Resort and hotel management company Club Resorto Hospitality Ltd. is set to expand its horizons to newer destinations by introducing seven new properties in Manali, Jaipur, Goa, Yelagiri, Pondicherry, Rameshwaram and Thekkady. Club Resorto plans to upscale its operations further by adding 45 new resorts by 2025. In addition to expanding its footprint across India, Club Resorto will be inaugurating properties in Dubai, Singapore and Bangkok as well.
Best Western Hotels & Resorts said they expanded their presence in the Philippines with the launch of SureStay Studio by Best Western Clarkview, the first SureStay Studio property in the country. The modern midscale hotel offers a choice of 74 contemporary studio-style rooms and suites, all equipped with a twin or double beds. They offer a restaurant, a well-equipped fitness center, indoor swimming pool and jacuzzi and a business center with workstations and a meeting room for corporate travelers. The hotel is centrally located in the heart of Angeles City, just 6 kilometers from Clark International Airport. The new opening marks the debut of SureStay Studio by Best Western in the Philippines.
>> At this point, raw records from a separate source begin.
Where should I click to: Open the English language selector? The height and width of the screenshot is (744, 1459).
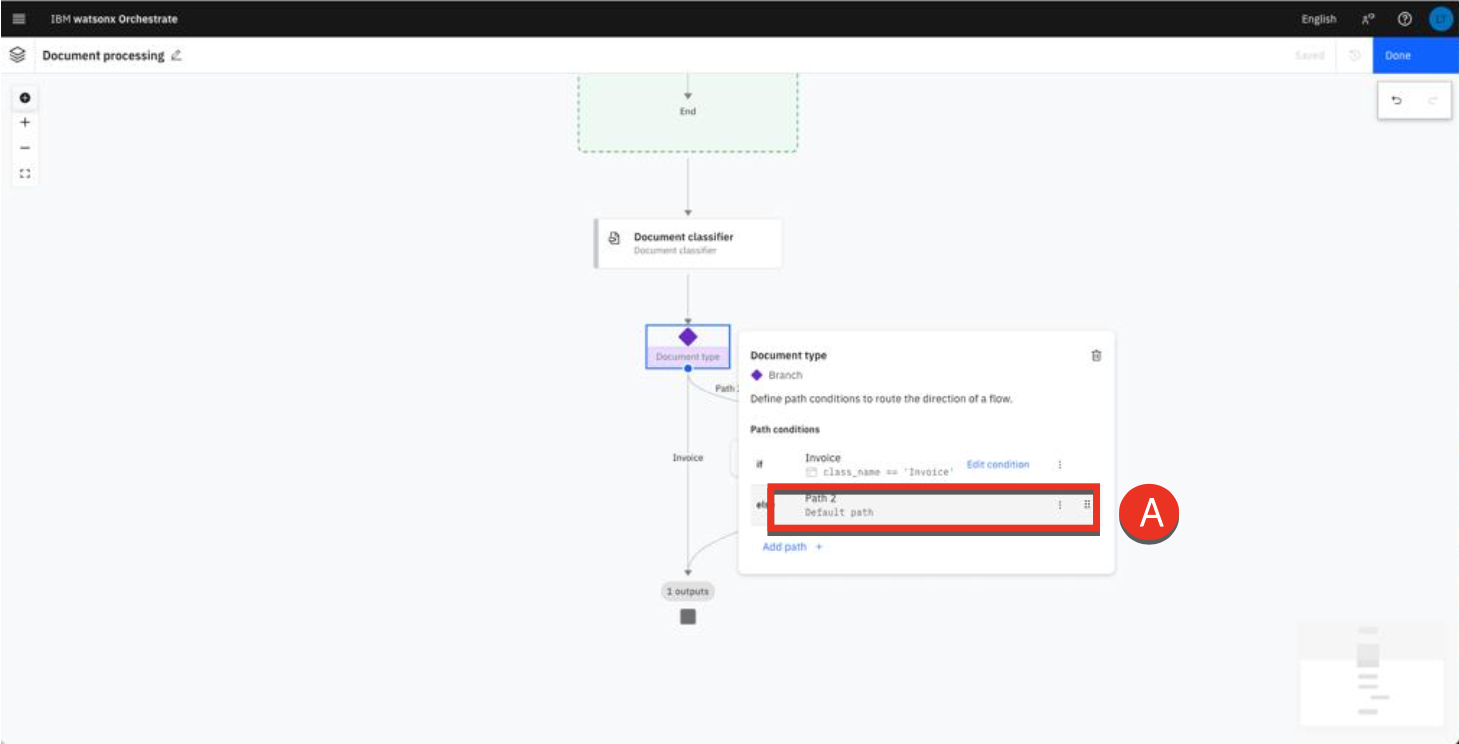1318,19
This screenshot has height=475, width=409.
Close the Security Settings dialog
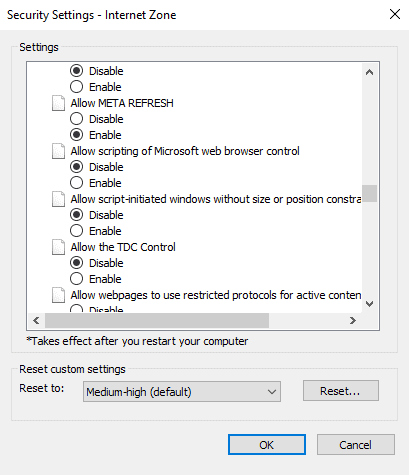395,14
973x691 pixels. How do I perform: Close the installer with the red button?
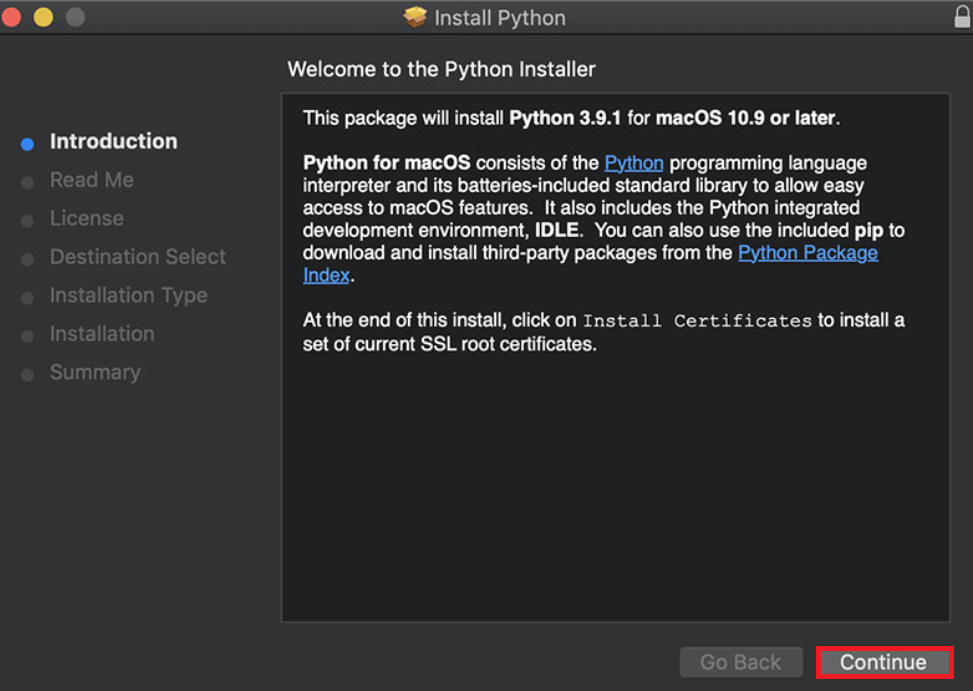tap(11, 17)
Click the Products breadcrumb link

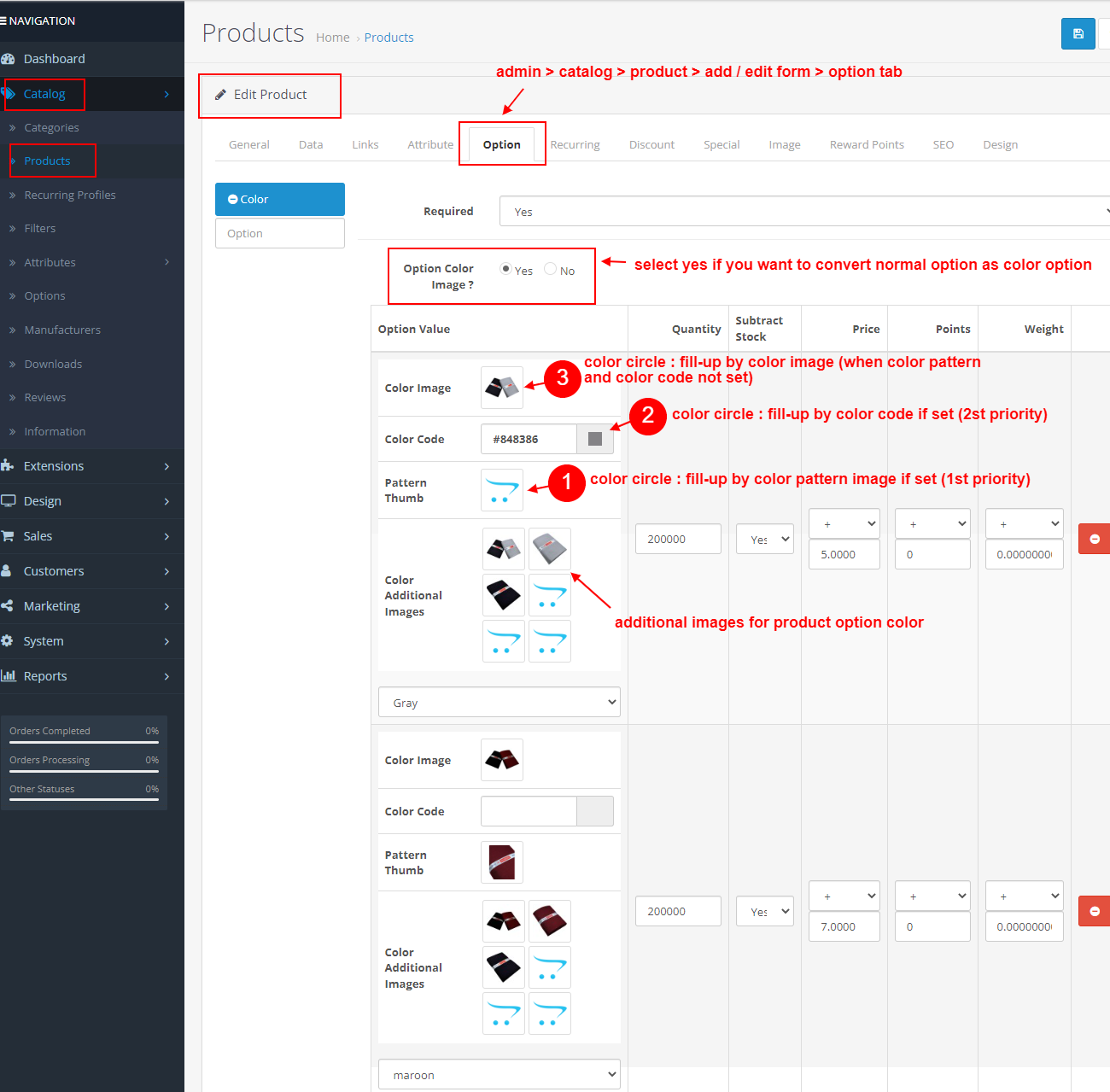click(x=388, y=37)
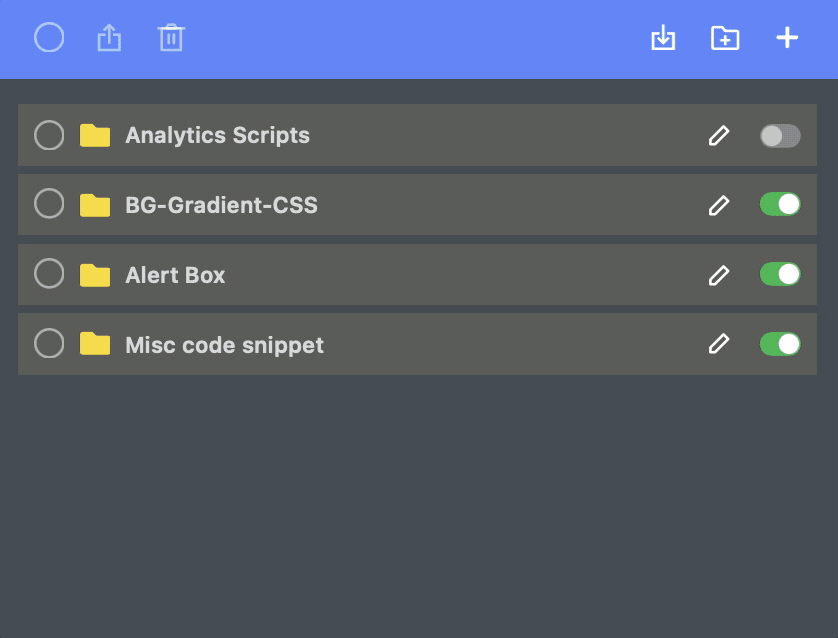The height and width of the screenshot is (638, 838).
Task: Select the Alert Box row circle
Action: 49,274
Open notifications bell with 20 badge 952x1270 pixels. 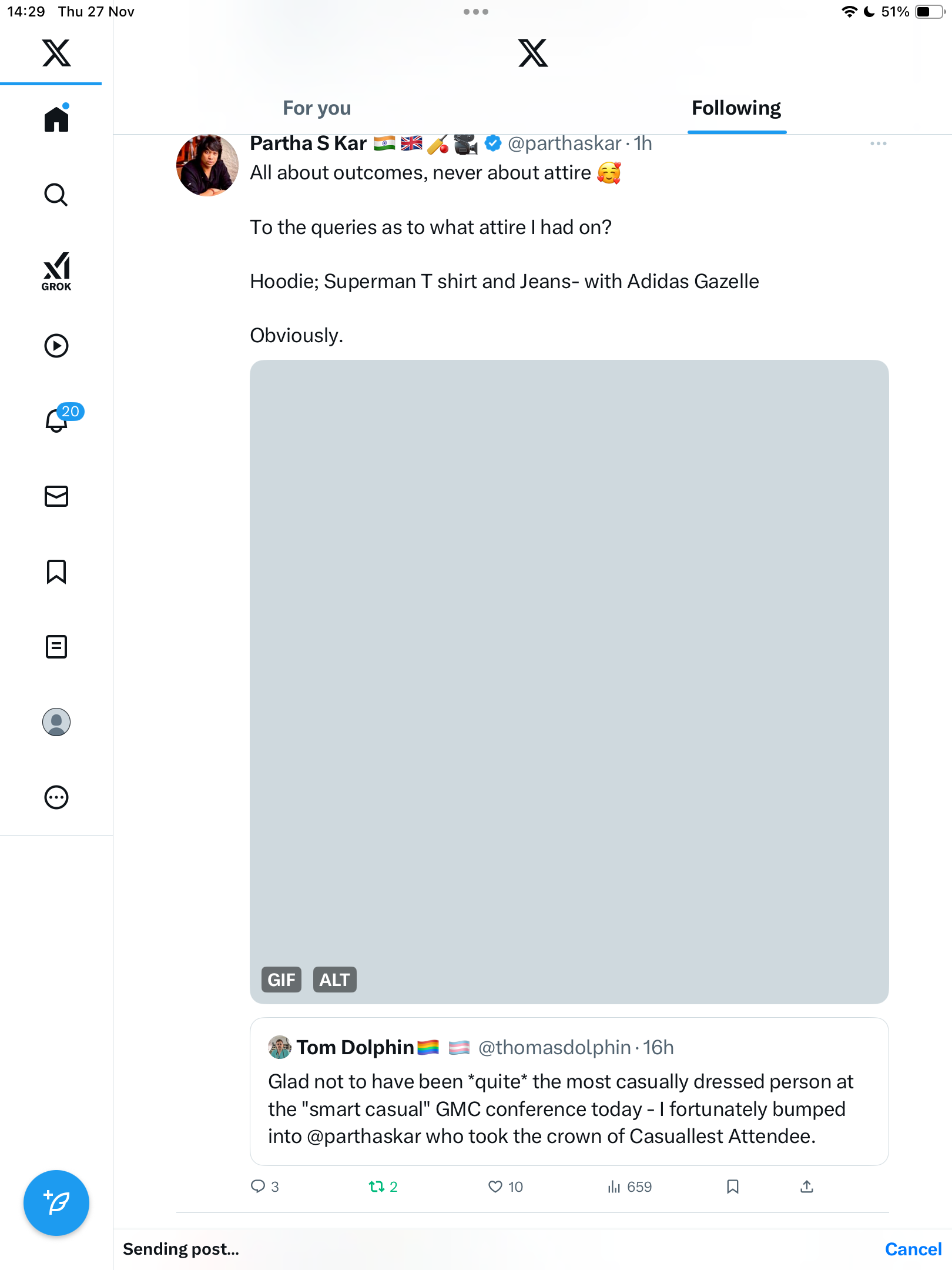[58, 420]
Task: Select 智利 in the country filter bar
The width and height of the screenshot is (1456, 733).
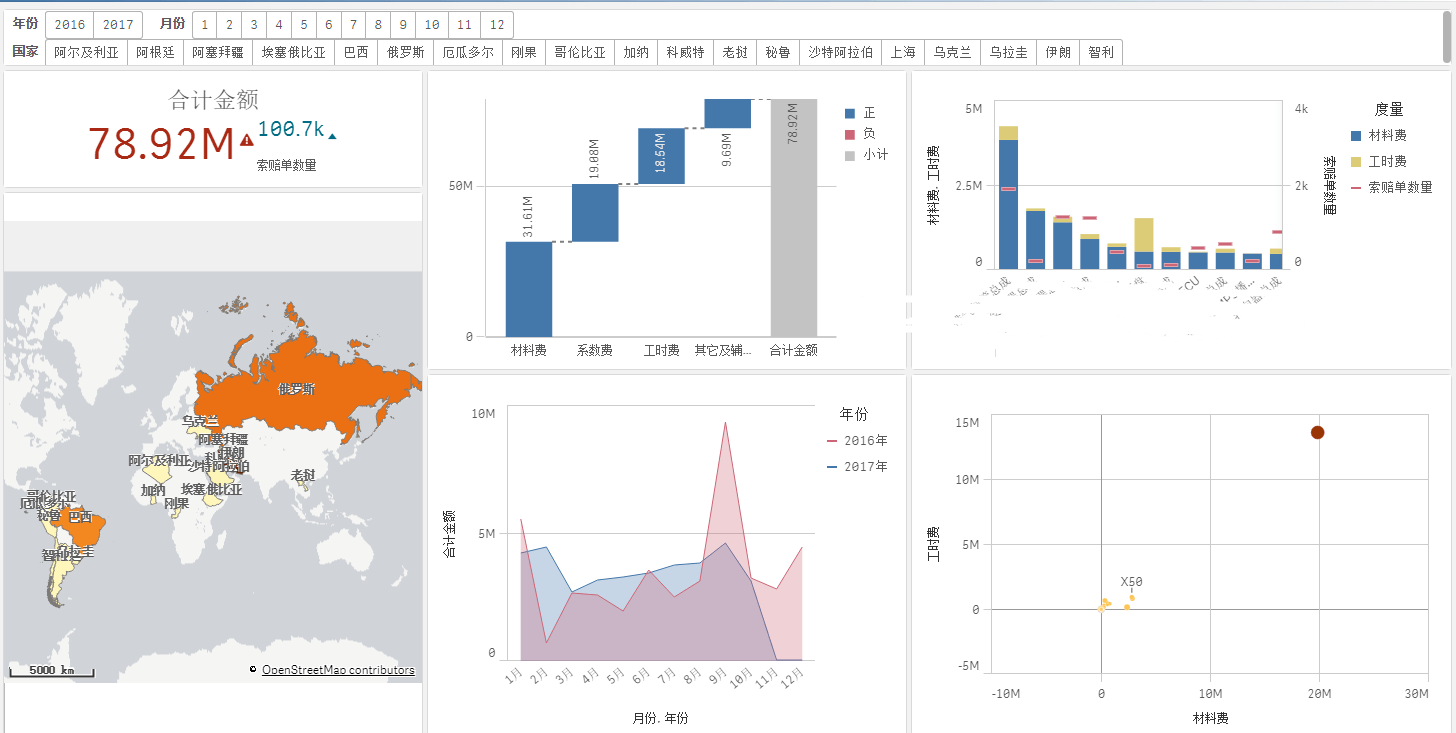Action: 1101,53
In 2022, Radisson Hotel Group continued its drive forward its ambitious expansion plan to be one of the top three hotel groups in the world with its portfolio of nine distinct brands and its growing resorts portfolio. The luxury lifestyle Radisson Collection brand had an exception year of openings in 2022 with the introduction of six new hotels. In 2023, the Group is looking forward to new additions including Radisson Collection, Santa Sofia Milan, Radisson Collection Royal Astorija Hotel, Vilnius, Radisson Collection Resort, Galle in Sri Lanka, and Cour des Loges Lyon, A Radisson Collection Hotel. Radisson RED celebrated several milestone openings in 2022. Radisson said they continue to be the fastest growing upscale brand in EMEA in the industry. Radisson Blu continues to be the largest upper upscale band in Europe. Radisson Individuals expanded with over 20 properties. In India, Radisson Hotel Group launched its first Radisson Individuals Retreats with the opening of Rakkh Resort, a member of Radisson Individuals Retreats. Following the opening of three new prizeotel properties in 2022, the Group will focus on expanding its signature midscale lifestyle brand further in 2023. Resorts have become increasingly relevant to the business, owners, and guests. The Group welcomed additions to its 130 strong Resorts portfolio. 2022 has been a strong year for Radisson Hotel Group in Asia Pacific with 40% more signings in the region compared to 2021. In China, Radisson Hotel Group signed and opened 80 hotels and anticipates further strong growth with the reopening of the market, as it aims to double its Chinese portfolio over the next five years. Radisson Hotel Group entered a strategic alliance in India with Ruptub Solutions Private Limited to add 150 hotels to its portfolio under the midscale brand, Park Inn & Suites by Radisson and signed its first property in Q4.